**Problem:**
Extract each line of the material below that contains the word "should", treating uppercase and lowercase as different.

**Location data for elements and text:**

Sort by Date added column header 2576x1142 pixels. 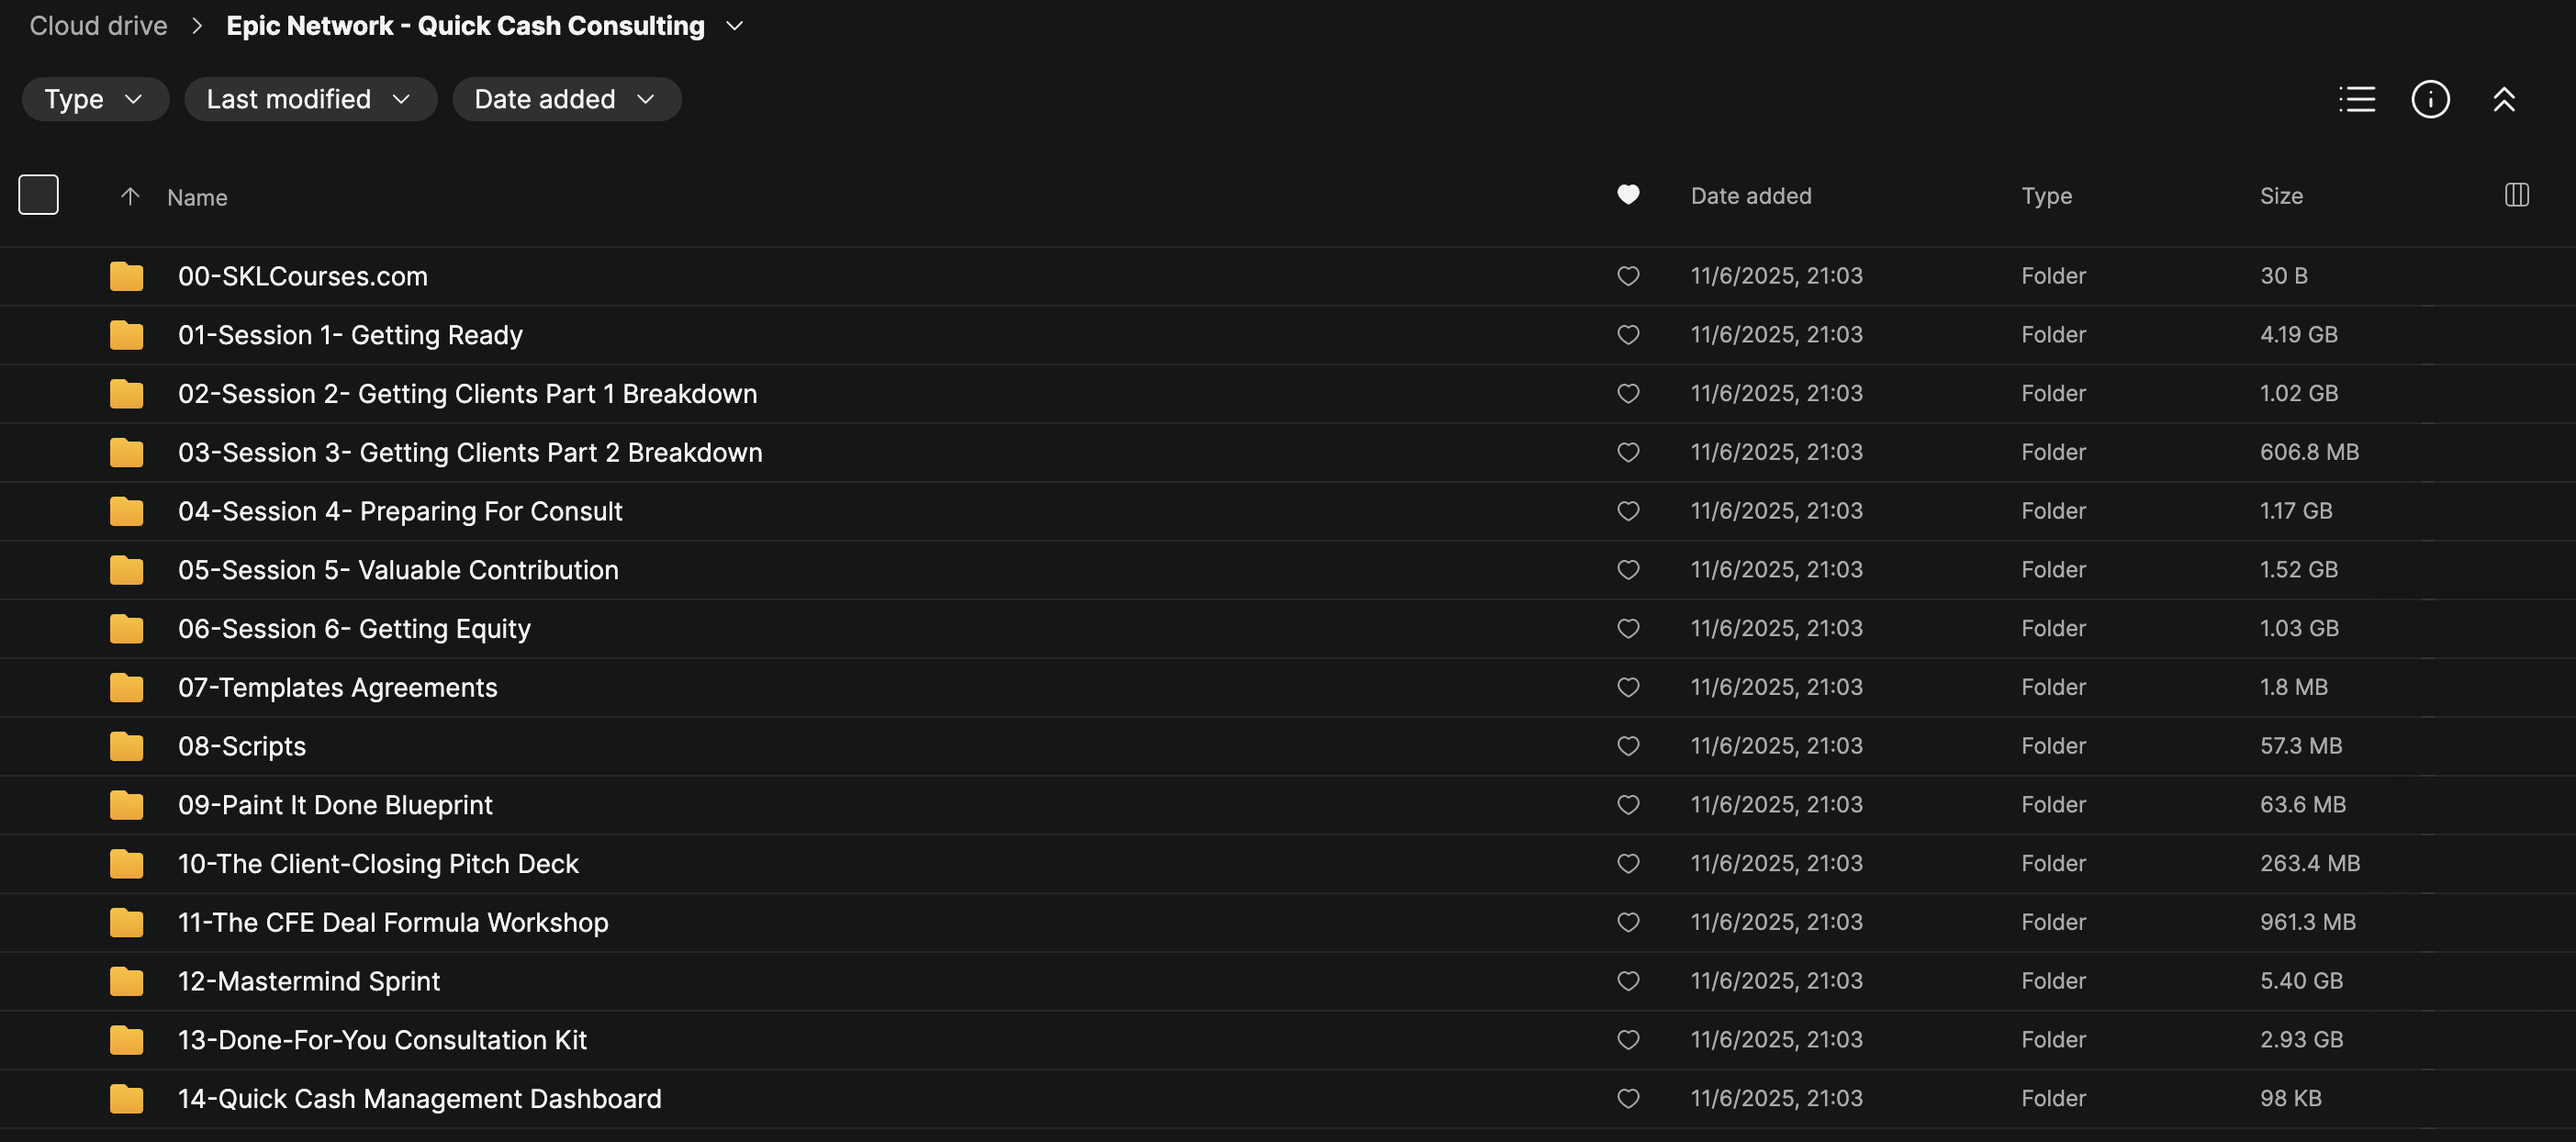1750,196
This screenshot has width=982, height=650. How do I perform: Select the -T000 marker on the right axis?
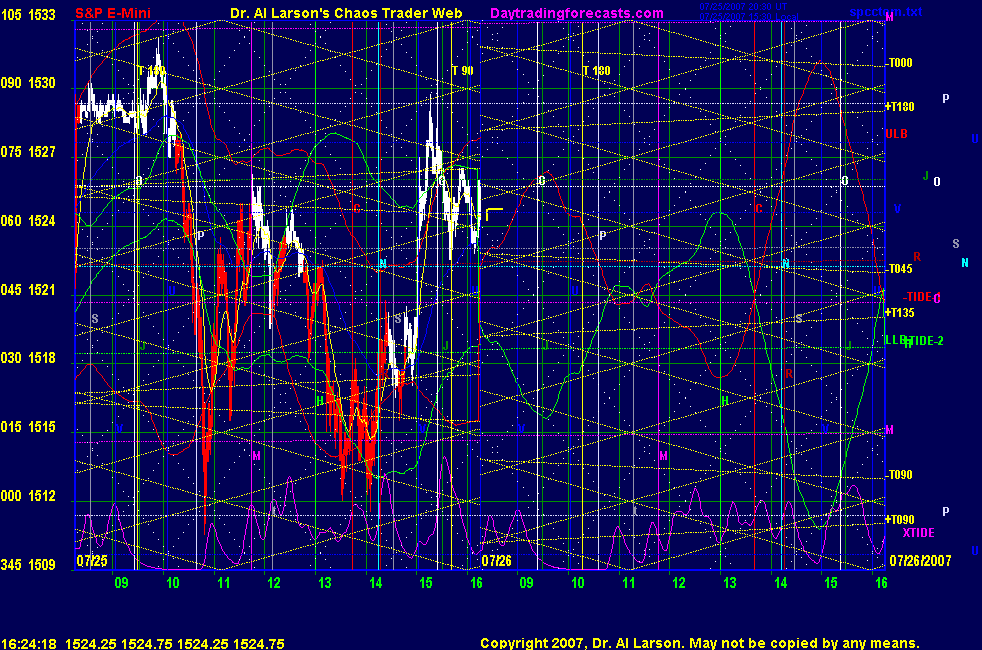coord(899,62)
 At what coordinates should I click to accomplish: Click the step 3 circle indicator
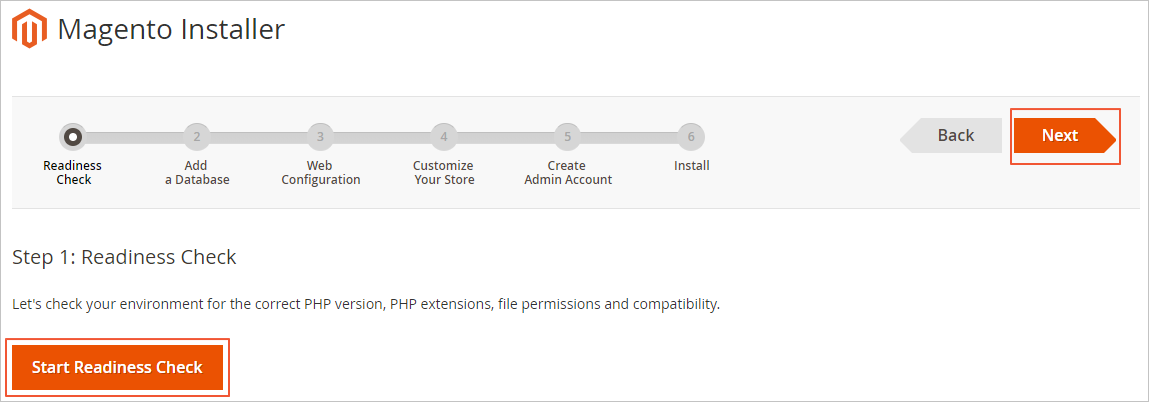tap(320, 136)
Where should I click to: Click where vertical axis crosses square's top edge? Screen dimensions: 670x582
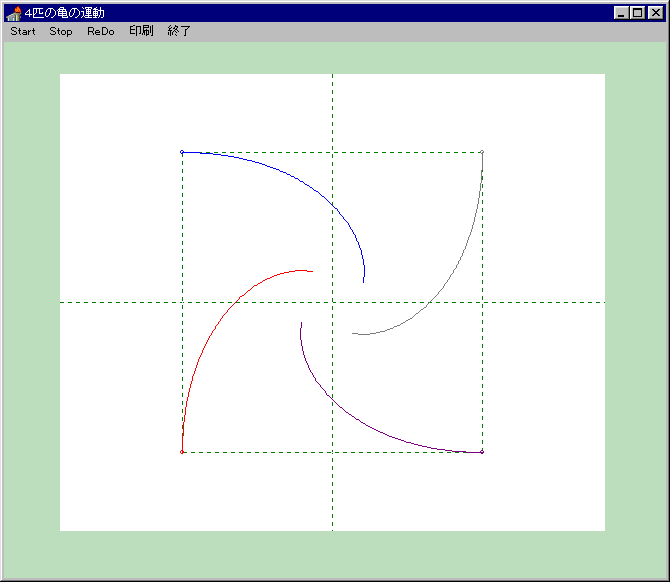pos(332,153)
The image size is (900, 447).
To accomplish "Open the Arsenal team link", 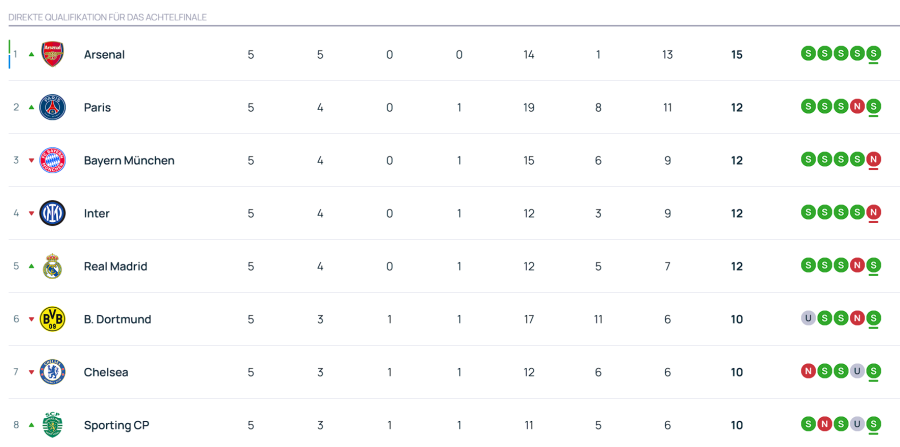I will pyautogui.click(x=104, y=55).
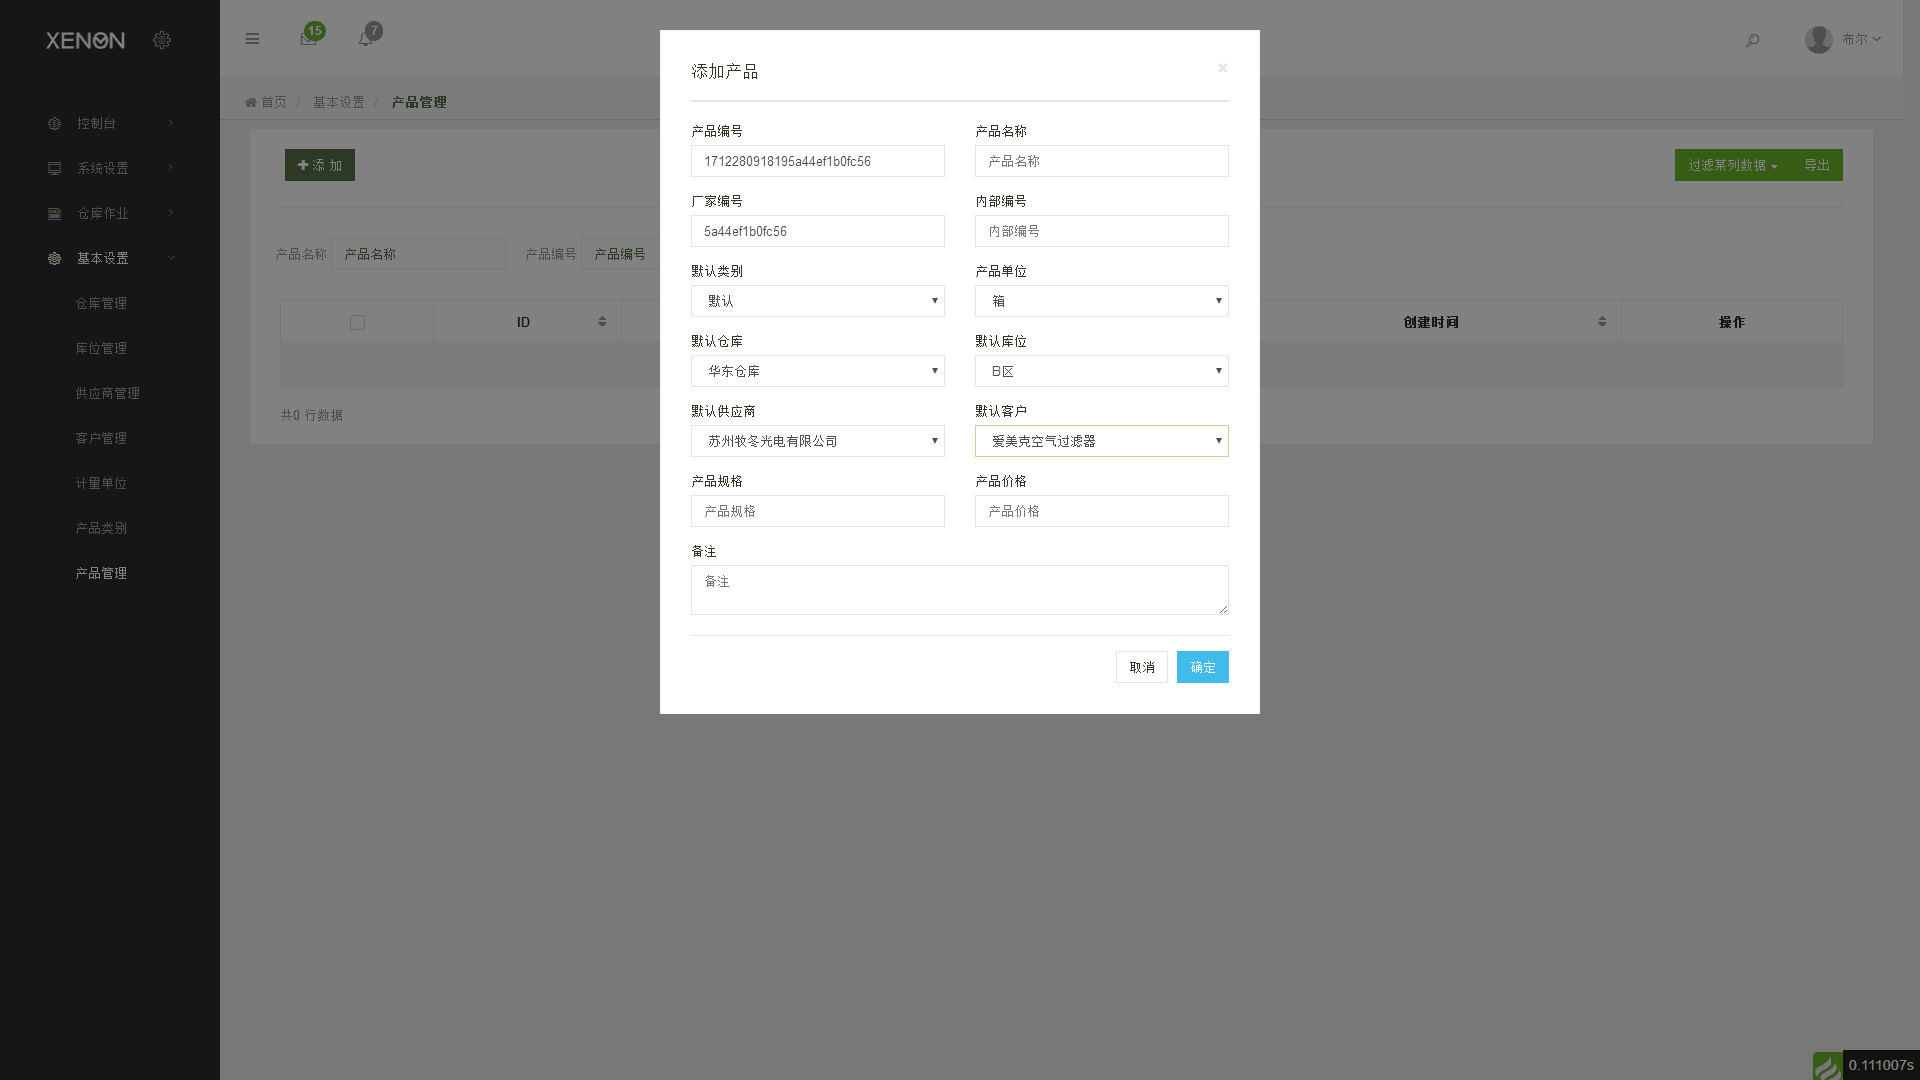
Task: Click the 备注 remarks text area
Action: click(959, 589)
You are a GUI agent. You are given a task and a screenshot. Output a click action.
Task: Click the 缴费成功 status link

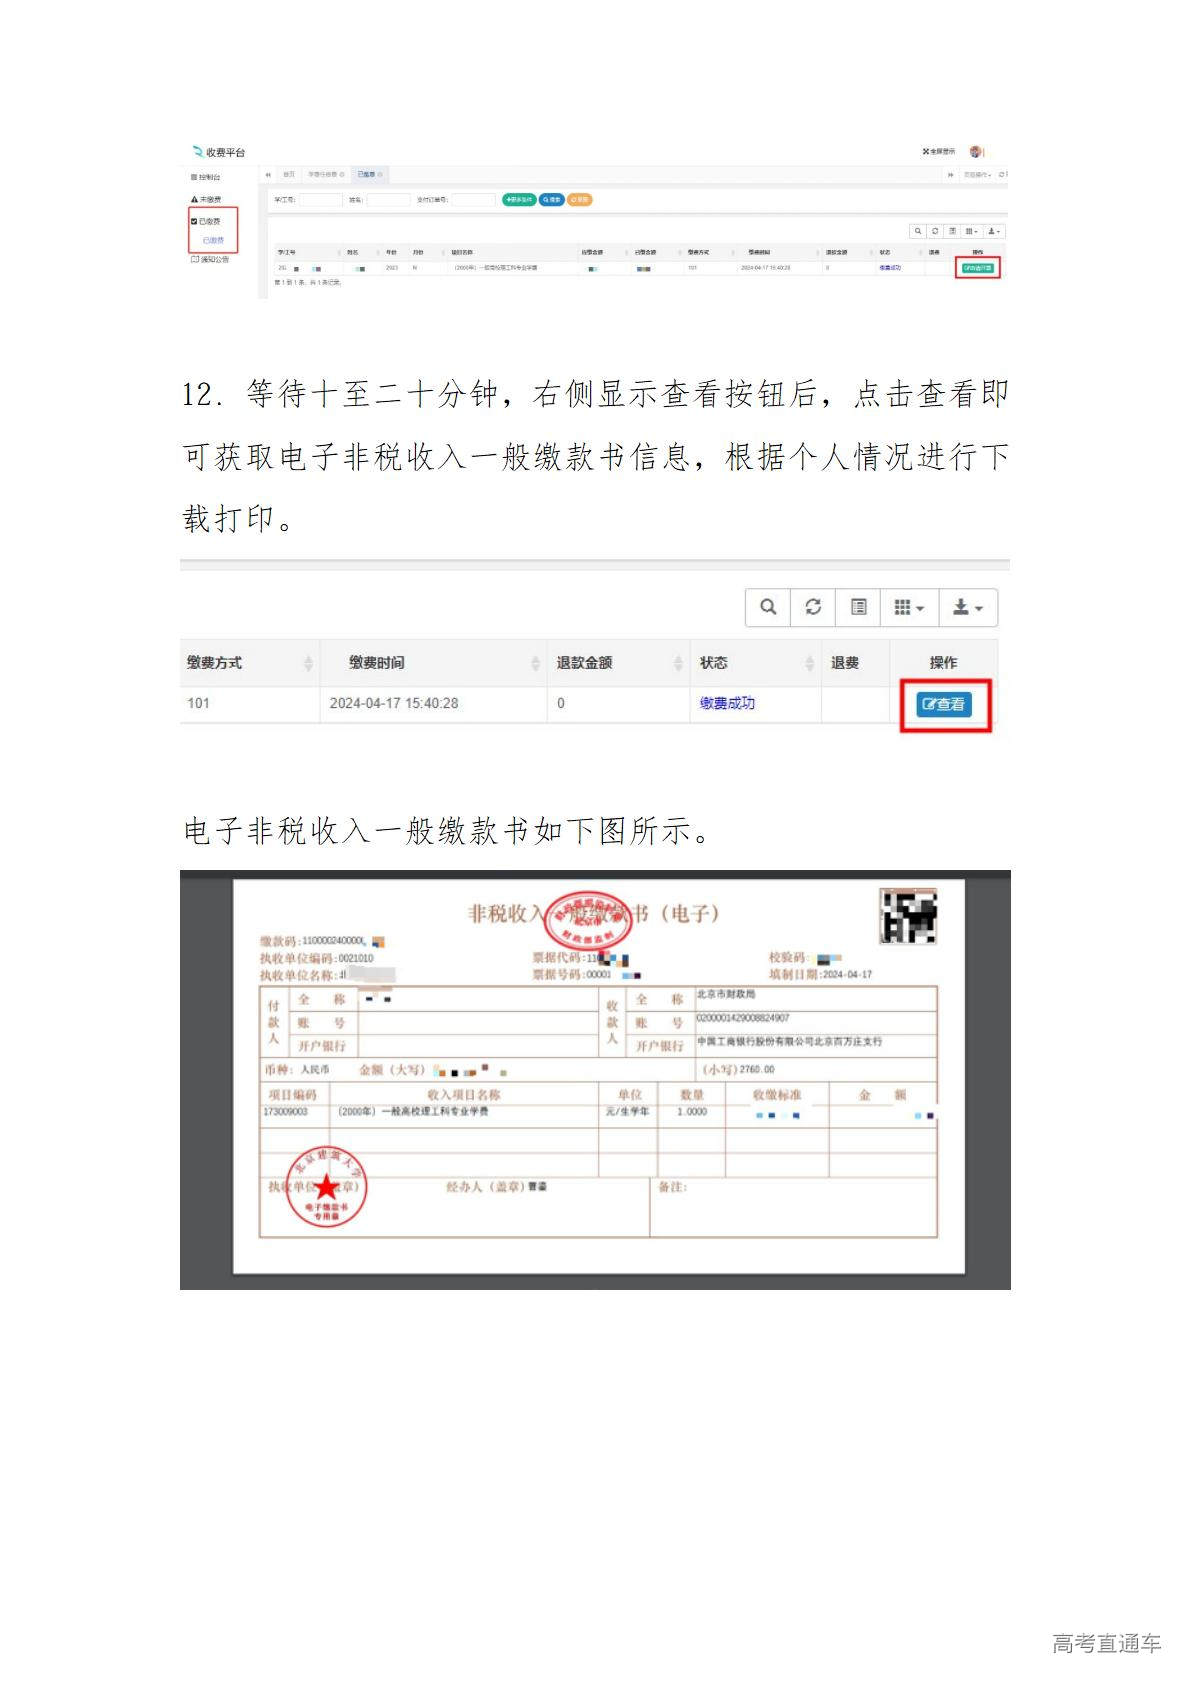pos(727,703)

**Answer:**
 At what coordinates should I click to accomplish: Click the step 3 circle indicator
Where should I click to: Click where vertical axis crosses square's top edge? Screen dimensions: 670x582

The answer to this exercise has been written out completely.